U.S. Bond Program Backing Green Energy

Will Toor, a Boulder County commissioner, who advocates the use of Qualified Energy Conservation Bonds.

Even as state and local governments struggle to meet higher green energy standards with ever-shrinking budgets, billions of dollars of so-called Qualified Energy Conservation Bonds have gone unused. As of May 3, only about 20 percent of the bonds — roughly $663 million — had been issued, with many states not dipping into their allotments at all. Federal officials still stand behind the program, pointing out that it has no expiration date.

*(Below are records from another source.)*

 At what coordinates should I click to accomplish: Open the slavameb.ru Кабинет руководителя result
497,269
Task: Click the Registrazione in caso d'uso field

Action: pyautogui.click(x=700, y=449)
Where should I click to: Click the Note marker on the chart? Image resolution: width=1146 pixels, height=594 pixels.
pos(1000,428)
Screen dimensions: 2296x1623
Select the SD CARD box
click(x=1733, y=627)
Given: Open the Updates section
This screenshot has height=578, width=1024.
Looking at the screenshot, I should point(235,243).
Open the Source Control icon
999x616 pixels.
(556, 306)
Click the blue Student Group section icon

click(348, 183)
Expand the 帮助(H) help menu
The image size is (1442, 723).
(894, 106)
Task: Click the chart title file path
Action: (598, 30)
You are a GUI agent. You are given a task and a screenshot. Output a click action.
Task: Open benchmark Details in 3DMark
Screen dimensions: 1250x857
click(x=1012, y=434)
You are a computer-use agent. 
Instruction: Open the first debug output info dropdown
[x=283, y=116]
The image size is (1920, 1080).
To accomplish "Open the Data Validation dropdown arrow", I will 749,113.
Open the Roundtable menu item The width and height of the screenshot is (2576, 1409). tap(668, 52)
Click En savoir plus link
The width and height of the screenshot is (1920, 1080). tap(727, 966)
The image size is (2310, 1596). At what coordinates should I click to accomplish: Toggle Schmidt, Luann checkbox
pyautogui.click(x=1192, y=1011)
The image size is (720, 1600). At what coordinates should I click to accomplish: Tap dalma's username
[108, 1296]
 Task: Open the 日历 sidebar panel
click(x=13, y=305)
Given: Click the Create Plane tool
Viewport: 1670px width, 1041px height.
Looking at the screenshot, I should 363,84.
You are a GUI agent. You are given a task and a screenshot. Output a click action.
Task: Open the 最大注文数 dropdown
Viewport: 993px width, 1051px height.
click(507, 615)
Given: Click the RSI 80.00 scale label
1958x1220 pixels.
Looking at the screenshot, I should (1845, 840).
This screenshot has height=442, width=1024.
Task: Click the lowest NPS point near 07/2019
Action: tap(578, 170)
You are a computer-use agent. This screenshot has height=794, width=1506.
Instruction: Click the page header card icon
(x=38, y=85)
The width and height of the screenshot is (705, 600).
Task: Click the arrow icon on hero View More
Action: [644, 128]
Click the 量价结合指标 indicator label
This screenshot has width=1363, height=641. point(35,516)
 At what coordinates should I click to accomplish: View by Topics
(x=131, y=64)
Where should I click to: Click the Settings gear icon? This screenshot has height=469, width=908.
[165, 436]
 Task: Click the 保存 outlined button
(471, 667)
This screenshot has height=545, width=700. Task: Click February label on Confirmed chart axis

Under the program, the federal government covers up to 70 percent of the applicable tax credit rate as a direct payment to the issuer or as a tax credit to the investor. For eligible localities, it can effectively bring their interest cost down to about 0.5 to 1.5 percent, according to Elizabeth Bellis of the Energy Programs Consortium, a research and policy group that represents state energy officials.

Congress originally authorized $800 million for the program, but eventually increased that to $3.2 billion in 2009 as part of the stimulus act.

Municipalities have found the program difficult to navigate, as it wasn’t always clear how clean energy projects could qualify. For example, localities could sell bonds for projects that reduced energy consumption in public buildings by 20 percent. But some officials were unsure how to calculate the savings, either for individual buildings or the overall group. Another category allowed governments to create “green community” projects, but the program offered little detail on what that meant.

“Guidance from Treasury on a number of outstanding legal questions would help speed up the use of these funds and facilitate projects that have been delayed due to legal uncertainties,” Ms. Bellis said. “These projects have the potential to create thousands of local jobs, update public buildings, develop local green industry and significantly reduce fossil fuel emissions.”